Pazienti sempre più giovani, danni (mai recuperati) della pandemia, tempi di attesa troppo lunghi: così aumentano i casi di disturbi alimentari
Prima il taglio (poi reintegrato) del governo Meloni sui fondi destinati ai disturbi della nutrizione e dell’alimentazione (dna), ora una proposta di legge del Partito Democratico volta alla prevenzione e alla cura degli stessi. Sebbene la politica stia tentando timidamente di accendere i riflettori sul tema, che rappresenta un’emergenza sociale e sanitaria, il quadro è sempre più allarmante. Dal 2019 ad oggi, c’è stato un aumento del 40% dei casi. Nel nostro Paese, secondo i dati del Ministero della Salute, più di tre milioni di persone soffrono di dna. Si tratta di una vera e propria epidemia esplosa vertiginosamente durante il periodo delle restrizioni dovute al Covid, che ha avuto un impatto negativo sulla salute mentale della popolazione e un incremento di diagnosi di almeno il 30-35%. E gli esperti rilevano che il numero di diagnosi non è ancora tornato ai livelli pre-pandemia. È preoccupante notare, inoltre, come l’età di insorgenza dei disturbi alimentari stia diminuendo, con il 30% dei casi che si manifesta prima dei 14 anni (dati del 2023). Dai centri medici segnalano casi di bambini di soli 8/9 anni di età che presentano sintomi di disturbi tipici dell’adolescenza o dell’età adulta e non più quelli propri dell’età infantile.

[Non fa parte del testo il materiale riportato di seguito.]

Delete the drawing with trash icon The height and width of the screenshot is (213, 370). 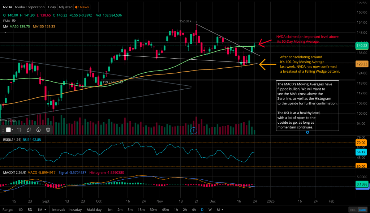click(48, 129)
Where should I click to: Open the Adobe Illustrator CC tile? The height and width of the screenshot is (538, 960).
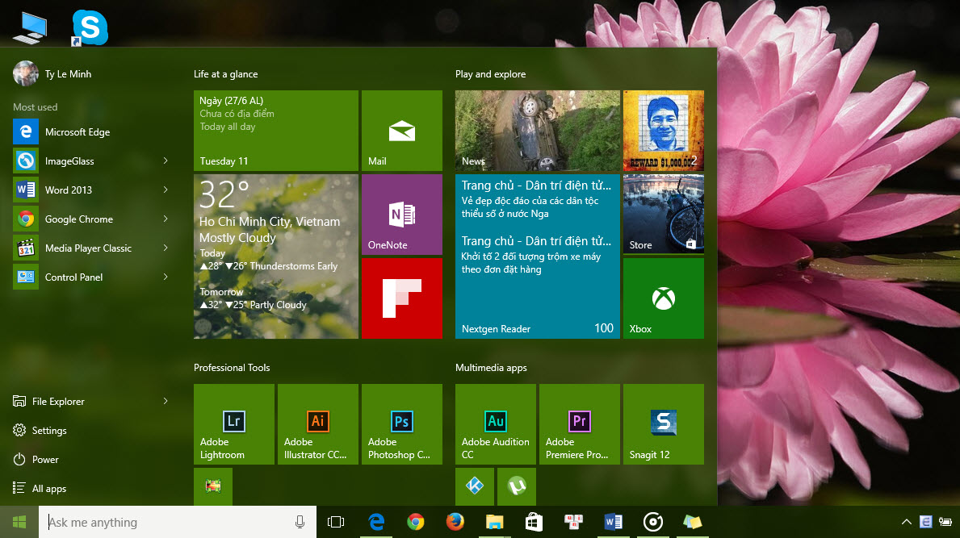[317, 423]
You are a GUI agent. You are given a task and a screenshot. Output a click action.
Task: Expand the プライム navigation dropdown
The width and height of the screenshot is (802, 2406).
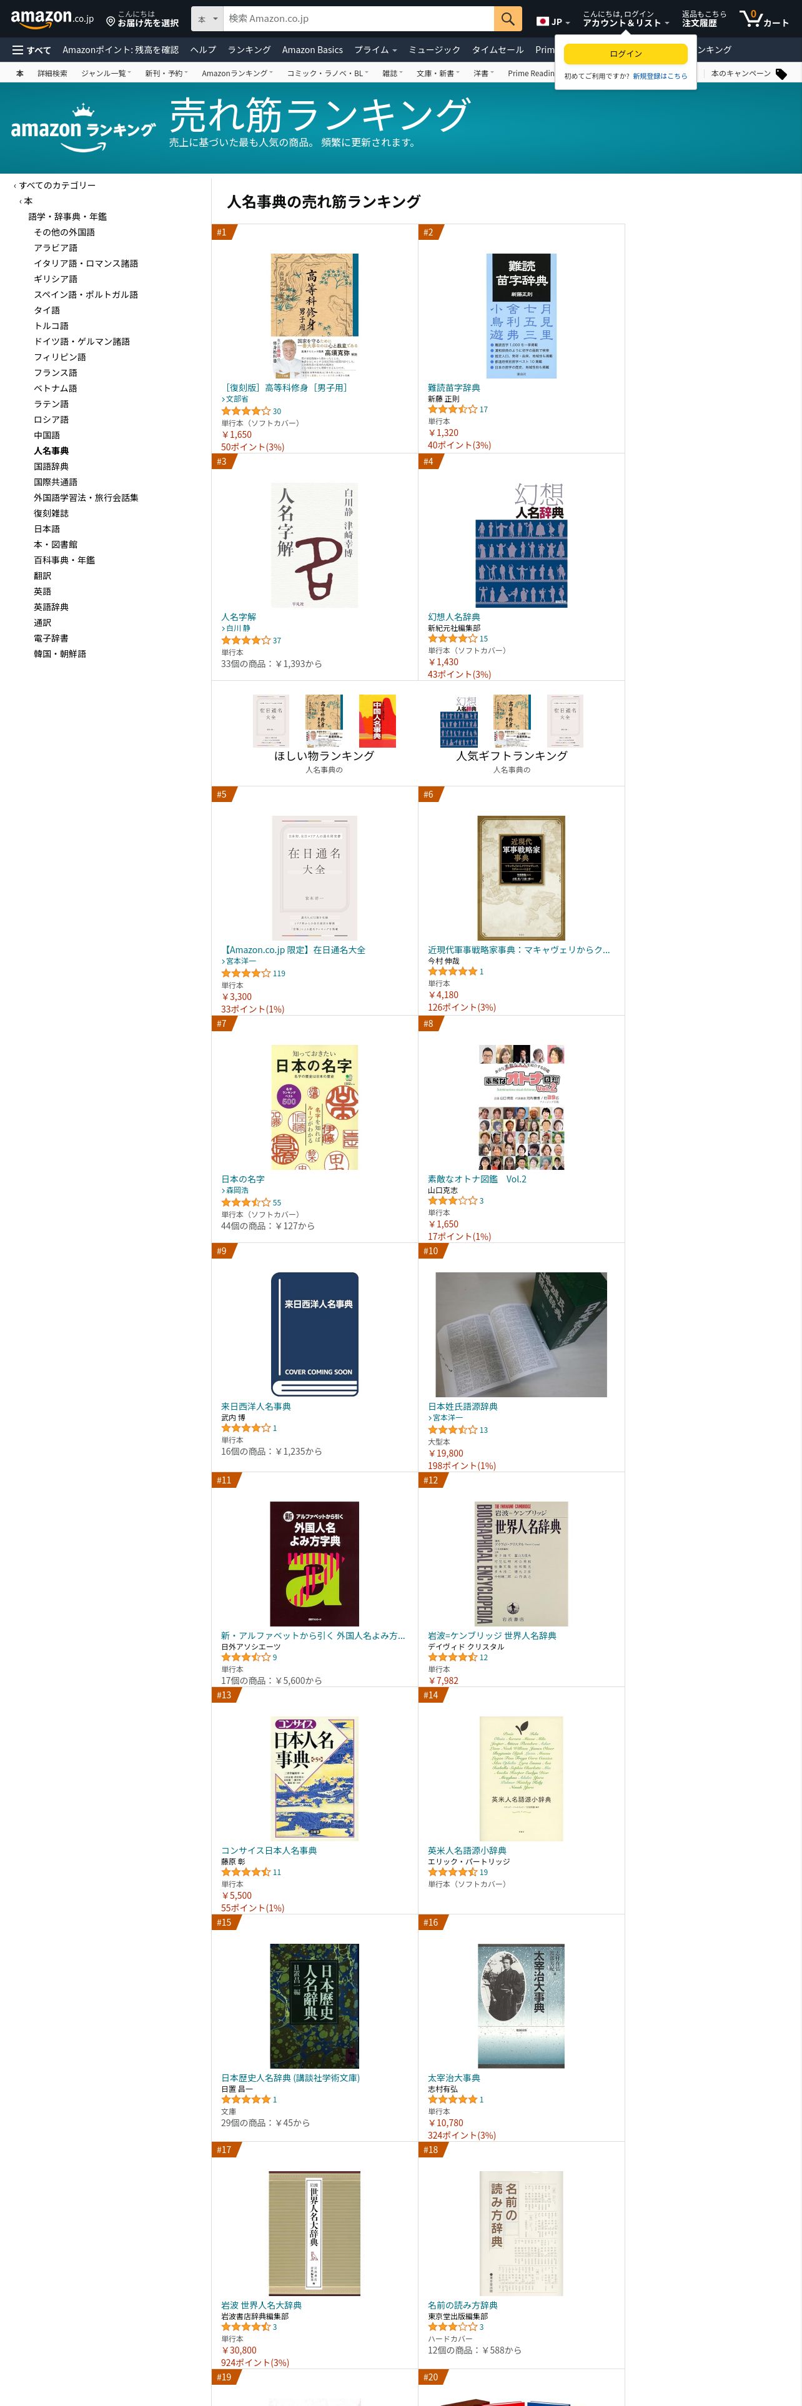375,50
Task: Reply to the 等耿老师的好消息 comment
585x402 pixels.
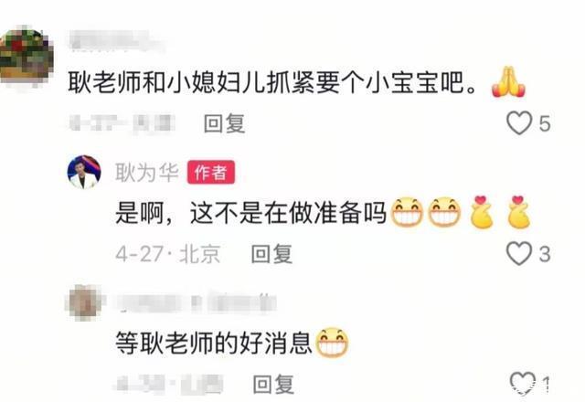Action: 273,384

Tra i più piccoli preoccupa il disturbo Arfid
Anoressia, bulimia e binge eating sono i disturbi più frequentemente diagnosticati. Valeria Zanna, responsabile dell’Unità Operativa Anoressia e Disturbi Alimentari dell’Ospedale pediatrico Bambino Gesù di Roma, riferisce all’Ansa come nei pazienti più piccoli si registri sempre più spesso un particolare disturbo, quello evitante/restrittivo dell’assunzione del cibo, più sinteticamente chiamato Arfid. Come riporta l’Associazione Italiana Disturbi dell’Alimentazione e del Peso (AIDAP), vi sono tre modalità attraverso cui si manifesta questo disturbo: evitamento del cibo per mancanza di interesse apparente per il mangiare o il cibo (noto anche come disturbo emotivo di evitamento del cibo); evitamento sensoriale del cibo, correlato alle sue proprietà sensoriali come aspetto, odore, consistenza, gusto o temperatura; evitamento del cibo dovuto a preoccupazioni per le conseguenze negative del mangiare, come il soffocamento, il vomito o il malessere.

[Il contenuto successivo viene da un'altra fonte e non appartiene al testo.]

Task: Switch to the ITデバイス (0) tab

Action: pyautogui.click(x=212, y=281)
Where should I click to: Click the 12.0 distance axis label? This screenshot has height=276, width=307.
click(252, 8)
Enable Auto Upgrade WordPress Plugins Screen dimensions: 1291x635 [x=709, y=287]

Le (lunghe) liste d’attesa
Nella prevenzione e nella cura dei disturbi alimentari giocano un fattore cruciali i tempi con cui si interviene. Le patologie legate ai disturbi della nutrizione e dell’alimentazione, se trascurate, possono comportare gravi complicazioni a livello organico che coinvolgono tutti gli apparati del corpo: cardiovascolare, gastrointestinale, endocrino, ematologico, scheletrico, sistema nervoso centrale, dermatologico e altri ancora. Un aspetto da non sottovalutare perché aumenta il rischio di cronicizzazione della patologia. Nei casi più gravi, può portare alla morte, soprattutto nel contesto dell’anoressia. Ma troppo spesso ci si scontra con liste di attesa troppo lunghe e non idonee. Va dai 3 ai 6 mesi il tempo medio di attesa nel nostro Paese per essere presi in carico dal servizio sanitario nazionale. In alcuni casi, ci può volere anche un anno prima di ricevere una diagnosi. Stando ai dati dell’Istituto Superiore di Sanità, i centri dedicati ai disturbi del comportamento alimentari sono in tutto 126, di cui 112 pubblici e 14 privati. Quanto ai finanziamenti, il governo ha destinato 10 milioni di euro per il 2024 per sostenere i centri e i percorsi di cura dedicati ai disturbi della nutrizione e dell’alimentazione. Tuttavia, esperti e associazioni continuano a denunciare quanto quest’operazione sia insufficiente ad affrontare la problematica.